In effetti dopo le prime battute avevo riconosciuto la voce di quello che per tre anni aveva condiviso il banco con me alle scuole professionali. Dopo la qualifica io avevo continuato fino al diploma e lui, invece, aveva lasciato prendendo la qualifica. Dopo l'estate si era trasferito con la famiglia in un'altra città seguendo il padre appuntato dei carabinieri. Da allora non lo avevo più visto e nemmeno sentito, di lui avevo ricevuto sporadiche notizie da conoscenze comuni secondo cui si era messo a fare il meccanico aprendo un'officina con un socio.
"Nicola mio, che piacere mi fa sentirti dopo tanti anni, quanti sono, venticinque?"
"Uno in più Filippo, ventisei, per la precisione. Ma dimmi un po' cos'hai fatto in tutto questo tempo?"
"Lavoro, caro mio, lavoro e sempre lavoro"
"Si, ho saputo che hai un'officina meccanica dalle parti di l'Aquila"
"Beh sì, in effetti fino a sei mesi fa, poi mi sono trasferito"
"Ah sì, dove?"
"Qui, Nicola, sono ritornato a casa!" afferma ridacchiando.
"Sei qui da sei mesi? Possibile che non lo abbia saputo?"
"Sì, ho comprato un'autofficina qui in città, ti ricordi dov'era il gommista della Pirelli? Ebbene ho comprato il locale e adesso ho un'officina tutta mia"
"Non lo sapevo, ma sai è dall'altra parte della città ed è una zona che bazzico raramente. Da sei mesi, hai detto? E ti vanno bene le cose?"
"Alla grande Nicola, alla grande. Sai, volevo chiamarti appena tornato ma sono stato preso fino al collo e solo adesso ho trovato il tempo di farlo.

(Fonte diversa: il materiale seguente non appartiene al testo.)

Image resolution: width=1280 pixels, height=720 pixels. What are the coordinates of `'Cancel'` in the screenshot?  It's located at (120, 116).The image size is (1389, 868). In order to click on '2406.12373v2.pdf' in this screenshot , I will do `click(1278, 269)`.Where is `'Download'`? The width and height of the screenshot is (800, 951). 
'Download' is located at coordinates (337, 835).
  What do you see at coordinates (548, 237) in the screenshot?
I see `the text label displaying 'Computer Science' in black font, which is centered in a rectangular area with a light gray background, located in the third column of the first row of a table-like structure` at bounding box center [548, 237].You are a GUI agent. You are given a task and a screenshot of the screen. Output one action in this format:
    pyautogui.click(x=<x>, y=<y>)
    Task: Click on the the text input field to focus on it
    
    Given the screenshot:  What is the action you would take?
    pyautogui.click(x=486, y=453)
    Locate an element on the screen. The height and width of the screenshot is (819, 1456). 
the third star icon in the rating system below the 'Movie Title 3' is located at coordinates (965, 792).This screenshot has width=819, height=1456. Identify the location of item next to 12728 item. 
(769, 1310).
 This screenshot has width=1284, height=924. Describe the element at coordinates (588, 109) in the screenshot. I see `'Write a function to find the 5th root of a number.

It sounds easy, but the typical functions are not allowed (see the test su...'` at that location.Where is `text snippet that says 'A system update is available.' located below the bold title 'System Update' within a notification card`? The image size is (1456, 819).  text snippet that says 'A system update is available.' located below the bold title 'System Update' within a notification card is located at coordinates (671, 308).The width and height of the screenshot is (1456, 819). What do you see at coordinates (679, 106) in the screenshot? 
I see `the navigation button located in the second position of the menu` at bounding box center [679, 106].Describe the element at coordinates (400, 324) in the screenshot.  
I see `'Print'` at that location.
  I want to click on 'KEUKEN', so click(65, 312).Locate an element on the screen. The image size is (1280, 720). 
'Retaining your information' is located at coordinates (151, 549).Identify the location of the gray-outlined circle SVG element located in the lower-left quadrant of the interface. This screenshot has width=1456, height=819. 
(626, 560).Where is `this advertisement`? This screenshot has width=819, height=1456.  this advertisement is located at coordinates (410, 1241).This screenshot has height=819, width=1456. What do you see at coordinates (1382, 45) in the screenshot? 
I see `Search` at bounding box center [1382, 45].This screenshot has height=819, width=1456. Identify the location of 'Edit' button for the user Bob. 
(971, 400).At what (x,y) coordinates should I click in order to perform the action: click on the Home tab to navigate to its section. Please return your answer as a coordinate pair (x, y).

Fortuna che hai ancora il tuo vecchio numero di casa"
"Sì, non l'ho cambiato, ma dimmi come stai in salute, hai famiglia, figli?"
"Sono un uccello libero Nicò, tu, invece ho saputo che hai messo su famiglia"
"Se una moglie fa famiglia, dimmelo tu. Non abbiamo figli e, non so dirti se purtroppo o meno male, sai con questi chiari di luna non è facile..."
"Hai ragione, per questo motivo non ne ho mai voluto sapere. Ma dimmi un po' perché non ci vediamo così parliamo a volontà senza questo coso che comincia a riscaldarsi?"
"Per me va bene, dove e quando?"
"Ti va domenica prossima, ma solo noi due, ce ne andiamo al mare e ci facciamo notte?"
"Sì, una buona idea, così libero anche Rita che può andarsene dalla madre"
La domenica mattina quando Filippo è passato a prendermi non l'ho nemmeno riconosciuto, il ricordo che avevo di lui era di un ragazzino esile dal passo incerto ora invece mi trovavo di fronte un omone alto più di me, che già sono ben piazzato, dal corpo muscoloso e dalle mani callose, questo lo avevo notato appena mi strinse la mano. Salimmo in macchina e in pochi minuti raggiungemmo il litorale.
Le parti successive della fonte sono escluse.